ENTRIES SHOWN Start Marker
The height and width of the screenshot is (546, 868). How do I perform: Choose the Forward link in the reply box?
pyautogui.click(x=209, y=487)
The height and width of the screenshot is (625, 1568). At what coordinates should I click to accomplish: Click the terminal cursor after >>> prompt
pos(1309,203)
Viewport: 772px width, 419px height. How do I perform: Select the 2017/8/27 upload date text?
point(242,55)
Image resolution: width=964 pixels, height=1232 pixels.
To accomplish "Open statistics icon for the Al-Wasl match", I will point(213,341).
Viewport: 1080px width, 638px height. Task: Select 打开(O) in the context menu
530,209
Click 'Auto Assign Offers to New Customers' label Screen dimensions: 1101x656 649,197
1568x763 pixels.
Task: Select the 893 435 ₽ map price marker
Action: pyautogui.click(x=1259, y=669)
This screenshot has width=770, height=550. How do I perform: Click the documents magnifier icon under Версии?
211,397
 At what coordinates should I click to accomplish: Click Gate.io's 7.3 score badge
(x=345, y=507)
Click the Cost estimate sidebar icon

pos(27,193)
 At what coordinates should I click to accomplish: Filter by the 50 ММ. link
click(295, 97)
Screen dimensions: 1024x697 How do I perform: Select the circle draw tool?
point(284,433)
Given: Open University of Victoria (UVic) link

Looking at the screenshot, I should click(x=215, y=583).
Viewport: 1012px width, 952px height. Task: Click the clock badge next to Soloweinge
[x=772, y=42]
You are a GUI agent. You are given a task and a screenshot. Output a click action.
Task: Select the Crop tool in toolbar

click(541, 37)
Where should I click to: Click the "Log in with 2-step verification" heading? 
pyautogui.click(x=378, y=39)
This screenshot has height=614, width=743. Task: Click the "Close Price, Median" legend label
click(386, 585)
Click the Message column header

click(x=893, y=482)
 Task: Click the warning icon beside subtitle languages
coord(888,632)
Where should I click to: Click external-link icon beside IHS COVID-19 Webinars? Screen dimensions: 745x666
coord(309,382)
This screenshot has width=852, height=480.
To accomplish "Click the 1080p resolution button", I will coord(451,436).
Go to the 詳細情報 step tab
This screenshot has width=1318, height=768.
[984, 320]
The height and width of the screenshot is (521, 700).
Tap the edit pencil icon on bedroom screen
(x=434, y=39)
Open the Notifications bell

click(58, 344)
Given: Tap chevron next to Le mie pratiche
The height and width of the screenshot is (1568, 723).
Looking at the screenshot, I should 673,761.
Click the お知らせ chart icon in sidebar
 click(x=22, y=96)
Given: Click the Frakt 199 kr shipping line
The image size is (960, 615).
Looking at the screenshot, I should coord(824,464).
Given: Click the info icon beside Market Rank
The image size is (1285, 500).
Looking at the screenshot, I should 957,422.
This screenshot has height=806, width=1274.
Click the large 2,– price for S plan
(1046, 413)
ENTRIES SHOWN End Marker
# [YOUR GOAL]
Now that the records have been shown, restate each one word for word.

# [ANSWER FOR THE TASK]
The height and width of the screenshot is (546, 868). How do I perform: Choose the Forward link in the reply box?
pyautogui.click(x=209, y=487)
The height and width of the screenshot is (625, 1568). At what coordinates should I click to accomplish: Click the terminal cursor after >>> prompt
pos(1309,203)
Viewport: 772px width, 419px height. How do I perform: Select the 2017/8/27 upload date text?
point(242,55)
Image resolution: width=964 pixels, height=1232 pixels.
To accomplish "Open statistics icon for the Al-Wasl match", I will point(213,341).
Viewport: 1080px width, 638px height. Task: Select 打开(O) in the context menu
530,209
Click 'Auto Assign Offers to New Customers' label Screen dimensions: 1101x656 649,197
1568x763 pixels.
Task: Select the 893 435 ₽ map price marker
Action: pyautogui.click(x=1259, y=669)
This screenshot has width=770, height=550. How do I perform: Click the documents magnifier icon under Версии?
211,397
 At what coordinates should I click to accomplish: Click Gate.io's 7.3 score badge
(x=345, y=507)
Click the Cost estimate sidebar icon

pos(27,193)
 At what coordinates should I click to accomplish: Filter by the 50 ММ. link
click(295, 97)
Screen dimensions: 1024x697 How do I perform: Select the circle draw tool?
point(284,433)
Given: Open University of Victoria (UVic) link

Looking at the screenshot, I should click(x=215, y=583).
Viewport: 1012px width, 952px height. Task: Click the clock badge next to Soloweinge
[x=772, y=42]
You are a GUI agent. You are given a task and a screenshot. Output a click action.
Task: Select the Crop tool in toolbar

click(541, 37)
Where should I click to: Click the "Log in with 2-step verification" heading? 
pyautogui.click(x=378, y=39)
This screenshot has height=614, width=743. Task: Click the "Close Price, Median" legend label
click(386, 585)
Click the Message column header

click(x=893, y=482)
 Task: Click the warning icon beside subtitle languages
coord(888,632)
Where should I click to: Click external-link icon beside IHS COVID-19 Webinars? Screen dimensions: 745x666
coord(309,382)
This screenshot has width=852, height=480.
To accomplish "Click the 1080p resolution button", I will coord(451,436).
Go to the 詳細情報 step tab
This screenshot has width=1318, height=768.
[984, 320]
The height and width of the screenshot is (521, 700).
Tap the edit pencil icon on bedroom screen
(x=434, y=39)
Open the Notifications bell

click(58, 344)
Given: Tap chevron next to Le mie pratiche
The height and width of the screenshot is (1568, 723).
Looking at the screenshot, I should 673,761.
Click the お知らせ chart icon in sidebar
 click(x=22, y=96)
Given: Click the Frakt 199 kr shipping line
The image size is (960, 615).
Looking at the screenshot, I should coord(824,464).
Given: Click the info icon beside Market Rank
The image size is (1285, 500).
Looking at the screenshot, I should 957,422.
This screenshot has height=806, width=1274.
Click the large 2,– price for S plan
(1046, 413)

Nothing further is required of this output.